启用 TPM 故障转移(对于 SPARC T7 及以后的平台)。这将提示提供 TPM 所有者 PIN 和迁移密钥的新 PIN。这些将用于在 TPM 芯片故障转移到其他 SPARC SP/SPP 板上的新 TPM 芯片时备份和恢复 TPM 密钥库。

pcrextend pcr [filename]

创建 filename 内容的 SHA-1 散列,并使用散列值作为将扩展的数据对指示的 PCR 执行 PCR 扩展操作。如果未指定文件名,则从 stdin 读取数据。

pcrreset pcr

将指示的 PCR 重置为其最初状态(全零)。

退出状态

在完成所请求的操作之后,tpmadm 以下列状态值之一退出。

0

成功终止。

1

失败。无法完成所请求的操作。

2

用法错误。调用 tpmadm 命令时使用了无效的参数。

属性

有关下列属性的说明,请参见 attributes(7)

属性类型
属性值
可用性
system/core-os
接口稳定性
Committed(已确定)

另请参见

prof_attr(5), attributes(7)

另请参见 pkg:/library/security/trousers 软件包中提供的 tcsd(8) 手册页。

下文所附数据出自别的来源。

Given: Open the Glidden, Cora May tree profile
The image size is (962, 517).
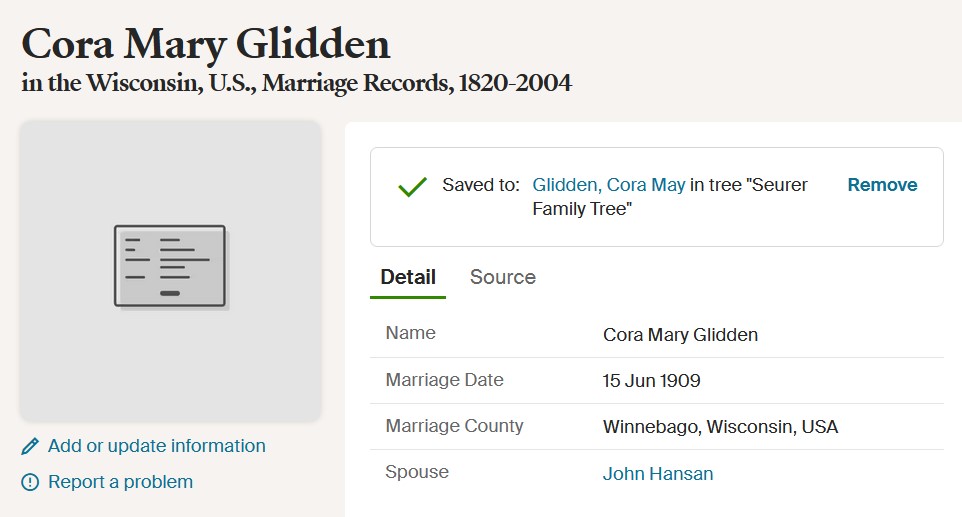Looking at the screenshot, I should coord(609,185).
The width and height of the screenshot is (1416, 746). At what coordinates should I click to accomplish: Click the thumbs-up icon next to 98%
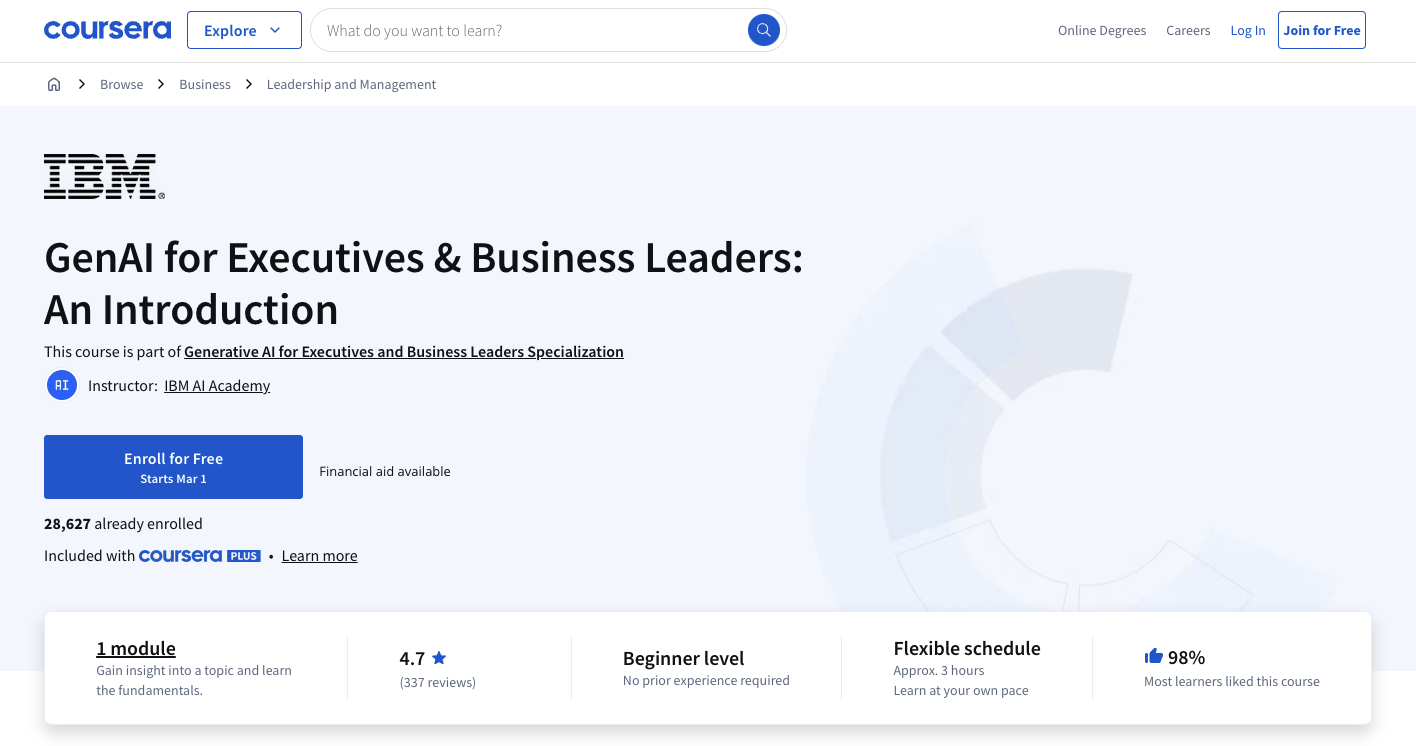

TCG Software Stack (TSS) Specifications:

https://www.trustedcomputinggroup.org/specs/TSS

附注

tpmadm 通过 tcsd 服务与 TPM 设备通信。在使用 tpmadm 命令之前,tcsd 必须正在运行。如果 tcsd 没有正在运行,tpmadm 将生成以下错误:

Connect context: Communication failure (0x3011)

有关更多详细信息,请参见 tcsd(8)